La memoria sigue sin llenar 40 tokens por lo que tenemos los prompts tal como eran hasta el momento. Sigamos:

conversation_with_summary.predict(input="Entonces por qué sigue habiendo racismo en la región? Habla coloquial para poderme identificar contigo.")

Nos da:

> Entering new ConversationChain chain...
Prompt after formatting:
The following is a friendly conversation between a human and an AI. The AI is talkative and provides lots of specific details from its context. If the AI does not know the answer to a question, it truthfully says it does not know.

Current conversation:
System: 
The human asks the AI how it is doing. The AI responds that it is doing well, and then the human prompts the AI to speak about Indigenous oppression. The AI explains that Indigenous oppression has been a reality for a long time, leading to the loss of land, resources, and rights, as well as unequal access to education, health, and other basic services, resulting in a large gap between Indigenous peoples and the rest of society.
Human: Entonces por qué sigue habiendo racismo en la región? Habla coloquial para poderme identificar contigo.
AI:

> Finished chain.
 Entiendo. Bueno, el racismo sigue existiendo en la región porque hay una falta de conciencia y comprensión de la historia y la cultura de los pueblos indígenas. Muchas personas no entienden la importancia de la cultura indígena y la discriminación que han sufrido durante siglos. Esto ha llevado a una falta de respeto y a una falta de empatía hacia los pueblos indígenas, lo que ha contribuido a la perpetuación del racismo.
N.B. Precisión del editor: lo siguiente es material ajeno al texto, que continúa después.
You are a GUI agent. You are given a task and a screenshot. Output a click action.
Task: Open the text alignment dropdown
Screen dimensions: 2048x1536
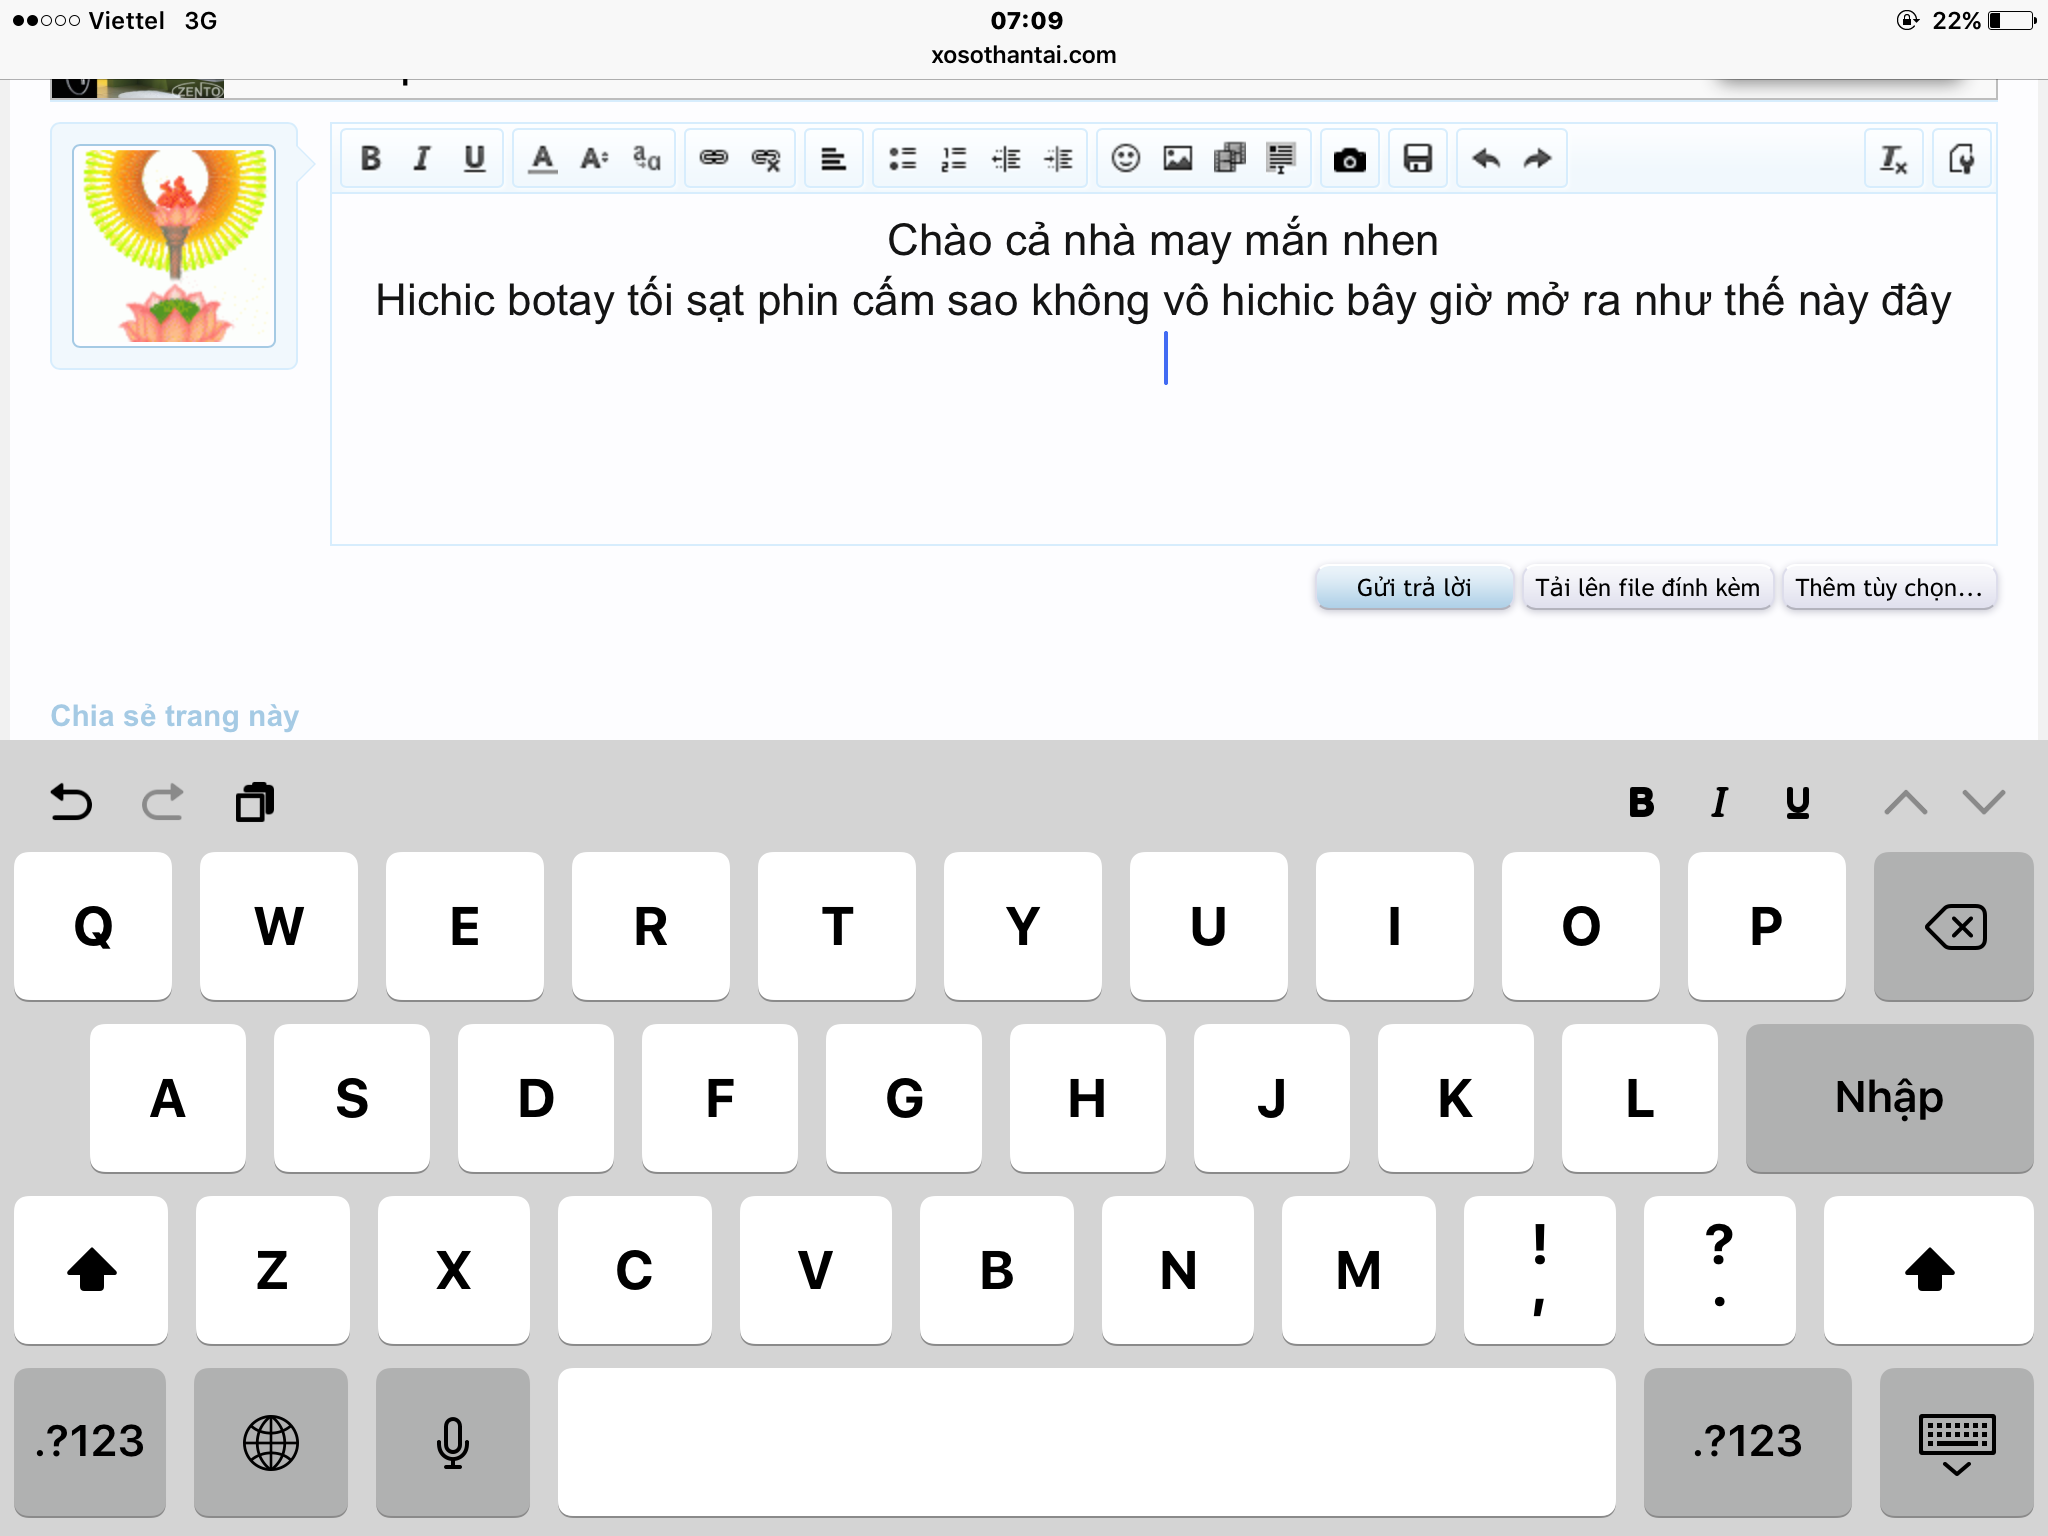[x=833, y=158]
Esta vez ya superamos los 40 tokens de la memoria y nos crea un resumen con lo que hemos hablado hasta ahora. A partir de este punto así será.

conversation_with_summary.predict(input="¿Cuál fue la primera pregunta que te hice?")

Retorna:

> Entering new ConversationChain chain...
Prompt after formatting:
The following is a friendly conversation between a human and an AI. The AI is talkative and provides lots of specific details from its context. If the AI does not know the answer to a question, it truthfully says it does not know.

Current conversation:
System: 
The human asks the AI how it is doing. The AI responds that it is doing well, and then the human prompts the AI to speak about Indigenous oppression. The AI explains that Indigenous oppression has been a reality for a long time, leading to the loss of land, resources, and rights, as well as unequal access to education, health, and other basic services, resulting in a large gap between Indigenous peoples and the rest of society. The AI further explains that racism in the region continues to exist because of a lack of awareness and understanding of Indigenous history and culture, and a lack of respect and empathy towards Indigenous peoples, which has contributed to the perpetuation of racism.
Human: ¿Cuál fue la primera pregunta que te hice?
AI:

> Finished chain.
 Me preguntaste cómo me iba. Respondí que me iba bien.

En resumen, este tipo de memoria nos es útil cuando planeamos tener pocas interacciones con el usuario (quizás hasta 100 tokens), pero existe una posibilidad de que la conversación se alargue.

Reto 🏆

Te reto a explorar más con este tipo de memoria. Intenta jugar con diferentes límites de tokens y observa cómo se comporta el bot. Además, experimenta con distintos prompts para ver cómo pueden afectar las respuestas del bot.